Barry próbował coś policzyć na palcach.
- Clinton?-
- Nie, Clinton przegrała –
- He?

Joel zaśmiał się nerwowo przyglądając się głupiemu wyrazowi twarzy starszego brata. Za oknem usłyszał warkot silnika . Czyżby Jack i Darleen już wrócili ? Wyjrzał przez szybę i zauważył jak John Tetch wyciąga z bagażnika samochodu, swoją wypchaną po brzegi walizkę. Najwyraźniej nie udało mu się wyjechać z miasta, Joel domyślił się dlaczego. Wojsko otoczyło Diamond Taint jakimś kordonem, miasteczko zostało odcięte od świata, nikt nie mógł wjechać ani wyjechać. Próbował sobie przypomnieć, kiedy ostatni raz jakieś amerykańskie miasto zostało poddane podobnym procedurom. Owszem, na filmach zdarzało się to często, ale w normalnym życiu? Nawet Nowy Orlean nie był tu wyjątkiem.

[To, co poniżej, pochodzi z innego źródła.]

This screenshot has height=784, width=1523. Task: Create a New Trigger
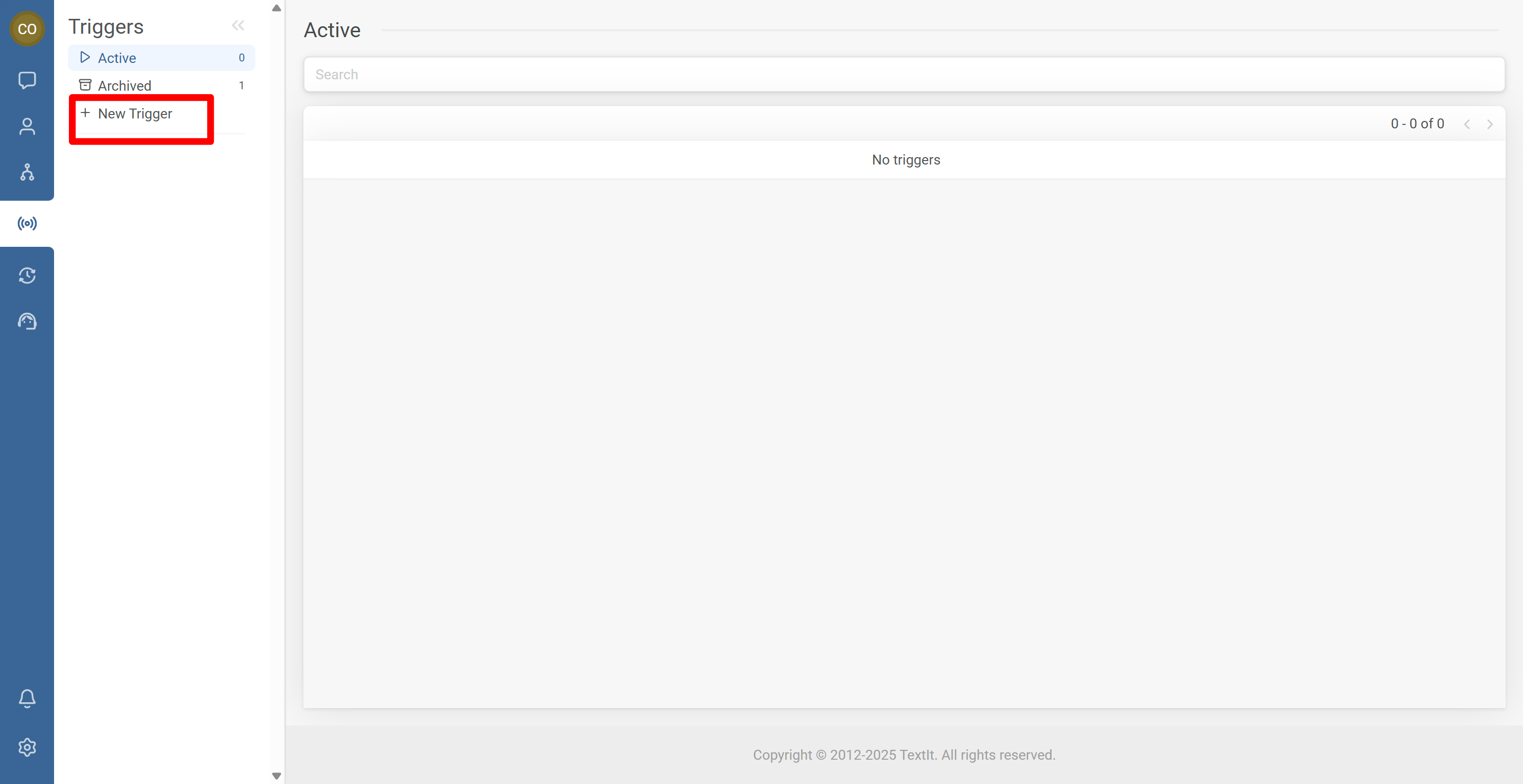(135, 113)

Wojsko pomagało w ewakuacji a potem prowadziło akcję ratunkową na zalanych terenach. Nikt nie odcinał mieszkańców od internetu, nie zagłuszał sygnałów radiowych, nie blokował telefonów. Zdał sobie sprawę, że zdani są na łaskę i niełaskę ludzi z karabinami. Gdyby on i Barry nagle zniknęli, świat nigdy by się o tym nie dowiedział. Mogliby wymyślić dowolne kłamstwo.

Gdy wyjrzał z powrotem za okno, Tetcha już nie było na podjeździe, drzwi do samochodu zostawił jednak otwarte. Nauczyciel podszedł do drzwi wejściowych i przekręcił zasuwę. Po rękach przeszła mu gęsia skórka. To, że nigdy nie słyszał o takich miasteczkach jak Diamond Taint nie znaczyło, że takie miejsca nie istniały. Pytanie, co się z nimi stało?